--- To do ---
After locating the line that holds "You are a computer-use agent. Image resolution: width=940", output it and all following lines word for word, stopping only at the end of the data.

*-*-*

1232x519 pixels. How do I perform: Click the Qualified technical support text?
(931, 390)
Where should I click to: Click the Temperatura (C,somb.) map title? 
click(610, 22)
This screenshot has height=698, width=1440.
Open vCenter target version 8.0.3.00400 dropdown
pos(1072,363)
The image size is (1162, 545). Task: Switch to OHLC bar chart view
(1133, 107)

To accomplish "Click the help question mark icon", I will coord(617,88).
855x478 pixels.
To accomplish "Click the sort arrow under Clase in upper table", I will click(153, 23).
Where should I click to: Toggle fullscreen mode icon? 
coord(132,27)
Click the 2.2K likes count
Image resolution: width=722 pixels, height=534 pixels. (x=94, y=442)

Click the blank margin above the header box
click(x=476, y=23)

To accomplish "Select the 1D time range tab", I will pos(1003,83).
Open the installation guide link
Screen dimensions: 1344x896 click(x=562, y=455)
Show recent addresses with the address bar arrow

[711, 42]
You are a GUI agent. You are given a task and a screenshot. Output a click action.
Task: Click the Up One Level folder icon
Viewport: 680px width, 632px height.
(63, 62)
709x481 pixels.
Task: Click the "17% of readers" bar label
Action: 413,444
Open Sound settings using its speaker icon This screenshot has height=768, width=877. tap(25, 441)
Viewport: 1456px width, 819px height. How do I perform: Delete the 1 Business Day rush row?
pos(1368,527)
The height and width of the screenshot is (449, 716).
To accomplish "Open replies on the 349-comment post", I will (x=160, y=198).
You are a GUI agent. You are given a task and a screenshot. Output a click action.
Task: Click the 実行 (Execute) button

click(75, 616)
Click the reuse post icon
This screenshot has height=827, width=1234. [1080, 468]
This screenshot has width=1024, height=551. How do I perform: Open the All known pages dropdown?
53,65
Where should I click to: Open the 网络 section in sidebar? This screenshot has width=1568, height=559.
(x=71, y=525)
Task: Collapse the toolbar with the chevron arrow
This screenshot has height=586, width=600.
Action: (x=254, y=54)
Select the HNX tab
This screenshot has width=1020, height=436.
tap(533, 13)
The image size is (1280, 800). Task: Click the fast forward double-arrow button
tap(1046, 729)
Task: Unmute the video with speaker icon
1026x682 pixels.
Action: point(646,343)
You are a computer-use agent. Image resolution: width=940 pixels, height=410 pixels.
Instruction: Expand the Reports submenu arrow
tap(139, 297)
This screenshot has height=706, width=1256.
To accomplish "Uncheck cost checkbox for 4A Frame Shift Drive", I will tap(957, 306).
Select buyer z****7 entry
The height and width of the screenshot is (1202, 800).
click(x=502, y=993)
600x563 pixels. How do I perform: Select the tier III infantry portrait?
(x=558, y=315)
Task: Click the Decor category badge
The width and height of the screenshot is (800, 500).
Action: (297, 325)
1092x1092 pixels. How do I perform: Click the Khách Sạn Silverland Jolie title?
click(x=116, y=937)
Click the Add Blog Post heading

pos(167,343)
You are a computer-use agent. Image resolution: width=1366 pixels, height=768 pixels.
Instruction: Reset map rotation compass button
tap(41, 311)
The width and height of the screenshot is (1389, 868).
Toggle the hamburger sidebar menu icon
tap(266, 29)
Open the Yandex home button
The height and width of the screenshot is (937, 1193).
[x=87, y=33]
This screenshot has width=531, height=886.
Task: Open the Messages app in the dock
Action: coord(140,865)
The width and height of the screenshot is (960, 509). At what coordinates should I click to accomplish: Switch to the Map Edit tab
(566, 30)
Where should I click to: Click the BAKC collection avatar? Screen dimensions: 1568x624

*-*-*

--- Result of this task ---
You are a computer-use agent. Image resolution: width=940 pixels, height=410 pixels.
Instruction: Expand the Reports submenu arrow
tap(139, 297)
This screenshot has height=706, width=1256.
To accomplish "Uncheck cost checkbox for 4A Frame Shift Drive", I will tap(957, 306).
Select buyer z****7 entry
The height and width of the screenshot is (1202, 800).
click(x=502, y=993)
600x563 pixels. How do I perform: Select the tier III infantry portrait?
(x=558, y=315)
Task: Click the Decor category badge
The width and height of the screenshot is (800, 500).
Action: (297, 325)
1092x1092 pixels. How do I perform: Click the Khách Sạn Silverland Jolie title?
click(x=116, y=937)
Click the Add Blog Post heading

pos(167,343)
You are a computer-use agent. Image resolution: width=1366 pixels, height=768 pixels.
Instruction: Reset map rotation compass button
tap(41, 311)
The width and height of the screenshot is (1389, 868).
Toggle the hamburger sidebar menu icon
tap(266, 29)
Open the Yandex home button
The height and width of the screenshot is (937, 1193).
[x=87, y=33]
This screenshot has width=531, height=886.
Task: Open the Messages app in the dock
Action: coord(140,865)
The width and height of the screenshot is (960, 509). At what coordinates should I click to accomplish: Switch to the Map Edit tab
(566, 30)
Where should I click to: Click the BAKC collection avatar? Screen dimensions: 1568x624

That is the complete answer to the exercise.